Do you still train when you feel a cold coming on or when you are mildly sick? How do you know when to call it quits?
Sometimes, but it depends. If I do train, I’ll slow down or decrease the intensity of a workout just because I know that my body is already having to expend extra energy to help fight whatever illness is coming on. If I’ve got a head cold coming on, sometimes running feels nice to relieve some of the pressure in my head and by that I mean some snot rockets during. Gross, but it helps!
I do, because I strongly believe in nature’s ability to lend itself to our healing. The fresh air, movement, and time for contemplation is absolutely part of my wellness plan. I wrote an article earlier this year for TS about aromatic chemical compounds given off by evergreens that stimulates Natural Killer cell (bacteria and virus fighters) production. This is only one example of a broader scope of medical knowledge supporting nature’s role in human well-being. Watch for it. This field is exploding right now. On a personal note, unless I am running a true-blue fever, I will typically continue train with some adaptation of the plan. Learn your body’s signs, probe deeper if it’s telling you to stop. Learn the messaging. “I can’t do this” is a different thought than “I feel endangered by continuing”. Same as trying to figure out a DNF. If I am truly sick, I head for the sauna. I find it really helps move things along, and my muscles are especially grateful for any time I spend in there.
I find that a run can help clear your head and actually make you feel better. That being said, I might back off training slightly as pushing too hard can wear you out and make you more likely to get a full-blown cold. Also, I make sure to plan in time for extra sleep, as I found that is one of the best ways to fend off impending illness. I make sure as soon as I feel something coming on I take an immune-boosting supplement like black elderberry extract, activated silver, or airborne. Remember though, you know your body better than anyone, listen to it and if you feel burnt out from fighting off the cold a day of rest will be much less detrimental to your training than a week (or weeks) long cold.
My rule is a check at the neck. If the cold is above my neck I’ll still run. Not at normal intensity, but I often find a run helps me blow out that icky stuff and I feel better after. Key thing is to be sure to get warm and dry again asap after the run. Don’t go run errands and let your body get cold. Give your body and immune system all the care you can to get healthy faster. If the cold or bug is in my throat or in my body (aches, chills) then I usually chill out. I don’t really have the energy anyway. Hydrate, stay warm, work on core for something to do.
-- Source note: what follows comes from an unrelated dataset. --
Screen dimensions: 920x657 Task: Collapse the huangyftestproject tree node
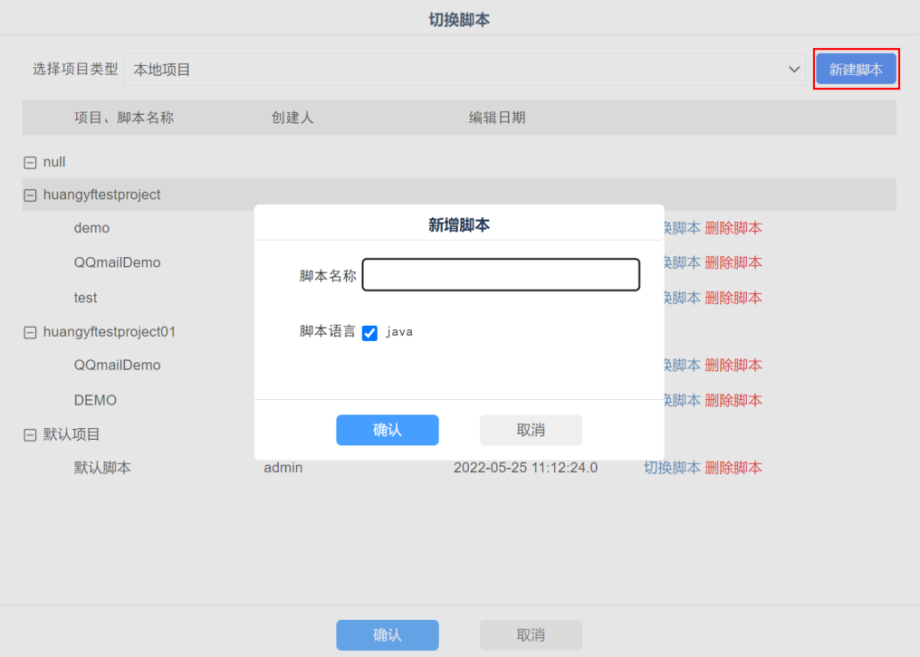point(30,195)
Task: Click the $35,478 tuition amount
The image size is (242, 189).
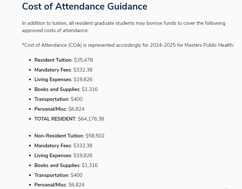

Train – no. Still run – maybe. Depending on the severity of the sickness, I may choose running or I may choose extra sleep. If it’s full-on fever or body aches, you’ll find me in bed. But if it’s just stuffiness and mainly in the head, I actually find that running in the morning will often loosen everything up and help me have a better day. I usually don’t hold myself to any scheduled workouts, however, and just focus on getting out there and moving. And I always make sure I give myself enough time to recover properly afterwards with healthy foods, juice and a warm shower before heading to work.
Well, I’ve got a juicy cold right now, ironically enough. Yes, I still train. My heart rate will elevate quite a bit when my body is fighting off a cold or virus. I take my speed down a bit and focus more on form or really just getting the run done. If I have the option to climb, I take advantage and just work on my hiking and watch my HR monitor as I’m pushing my pace. Also, I make sure and drink much more fluids when I’m not feeling well, that includes extra La Croix.
I usually try to base whether I run during a cold on how crummy I feel. There are some colds that knock me on my rump from day one and others that running through the first couple days seems to move them right along. Most of the time, I end up running through them. Not all colds are created equal, and you can usually tell when its a big one coming on. Listening to your body is one of the most (if not the most) important parts of training. And only you can decide whether or not your cold is bad enough to warrant staying off the trails.
Yes. My MawMaw (that’s Texan for “Grandmother”) used to tell her six kids that working out cured a cold. She’d send them off for swim practice, or tennis, or basketball, or whatever, insisting that it would help shorten the illness. Probably, she just wanted to not be surrounded by six kids, but it’s a rule I’ve stuck by, and it’s served me well. Sometimes, a good run will help me breathe more easily. I also believe that running on day 0-1 of your period makes it more bearable for the remaining days. That being said, don’t run when you’re ACTUALLY sick… which I refuse to ever get… because, I’m stubborn.